Reversing a decision by the United States District Court for the District of Columbia, an August 21, 2015 decision by the Court of Appeals for the District of Columbia Circuit in Home Care Association of America v. Weil (pdf) has approved a regulation by the United States Department of Labor (“DOL”) extending federal minimum wage and overtime protections to home care workers and live-in domestic service employees employed by third parties.
We previously wrote about the decision by the District Court for the District of Columbia that vacated a DOL regulation that had been scheduled to go into effect January 1, 2015. The regulation would have eliminated a long-existing prior regulation and would have barred third-party employers from claiming minimum wage and overtime exemptions for “companionship” domestic service workers and live-in domestic service employees. The same court later also vacated a new, narrower definition of “companionship services.”
The D.C. Circuit thoroughly rejected the district court’s analysis and held that under the Supreme Court’s decision in Long Island Care at Home, Ltd. v. Coke, 551 U.S. 158 (2007), the question of whether to include workers paid by third parties within the scope of the statutory exemptions for companionship series and live-in domestic service employees was within the discretion of the DOL under its general grant of authority to promulgate implementation regulations.
The D.C. Circuit further found that the new, narrower construction of the statutory exemption was appropriate and consistent with a Congressional intention to include within FLSA coverage employees whose vocation is domestic service, rather than the type of assistance provided by a neighbor or an “elder sitter,” and that this construction was not arbitrary and capricious because DOL justified its shift in policy based on the changes in the industry since the prior regulation issued in 1975.
Finally, the D.C. Circuit rejected arguments that the new regulation would make home care less affordable and create an incentive to re-institutionalize the elderly and disabled, in particular relying on a lack of evidence that this had occurred in states that already had minimum wage and overtime projections for third party-employed home care workers.

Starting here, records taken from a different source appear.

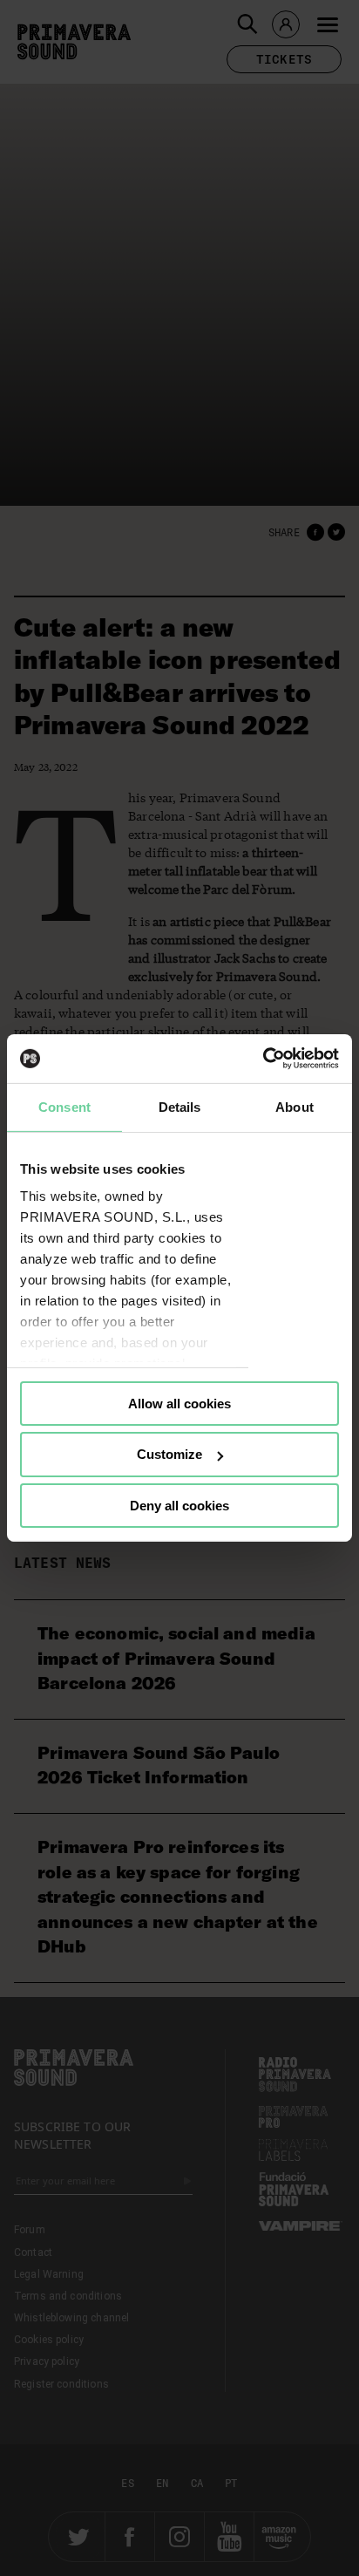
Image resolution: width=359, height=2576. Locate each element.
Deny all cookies (179, 1505)
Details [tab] (180, 1106)
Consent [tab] (64, 1106)
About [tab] (294, 1106)
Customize (169, 1454)
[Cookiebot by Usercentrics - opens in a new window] (262, 1058)
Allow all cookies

Home health care providers already work on narrow margins and typically cannot recover overtime costs from the Medicare, Medicaid or other government program that pay for most of their services only at a flat hourly rate (which sometimes does not reflect recent increases in state and local minimum wages). Providers in states where the exemption was previously available will now have to absorb the costs of any overtime pay. In many cases, this will mean changing schedules to limit to the number of hours a home health care provider works (thereby causing a reduction in the provider’s income rather than an increase) and hiring additional staff (with attendant additional administrative costs) to cover the hours that a single provider previously worked. This may also be be disruptive to the persons receiving the services, who may prefer having the same persons come every day, rather than multiple providers.
If no further review is sought, the previously vacated regulations could go into effect as early as September 21, 2015. Accordingly, home health providers should begin planning for this transition now. Note, however, that a petition for rehearing or for hearing en banc would delay effectiveness until two weeks after the petition is ruled upon. Also, if review is then sought before the Supreme Court, a stay may be sought. It is also possible that DOL will announce some type of transitional limited enforcement policy, similar to the policy it previously announced (pdf) of not bringing enforcement actions for the first six months of 2015 and exercising “prosecutorial discretion” in the next six months based on the extent to which there had been good faith efforts to bring home care programs into compliance. Home health providers should watch for DOL pronouncements in this regard.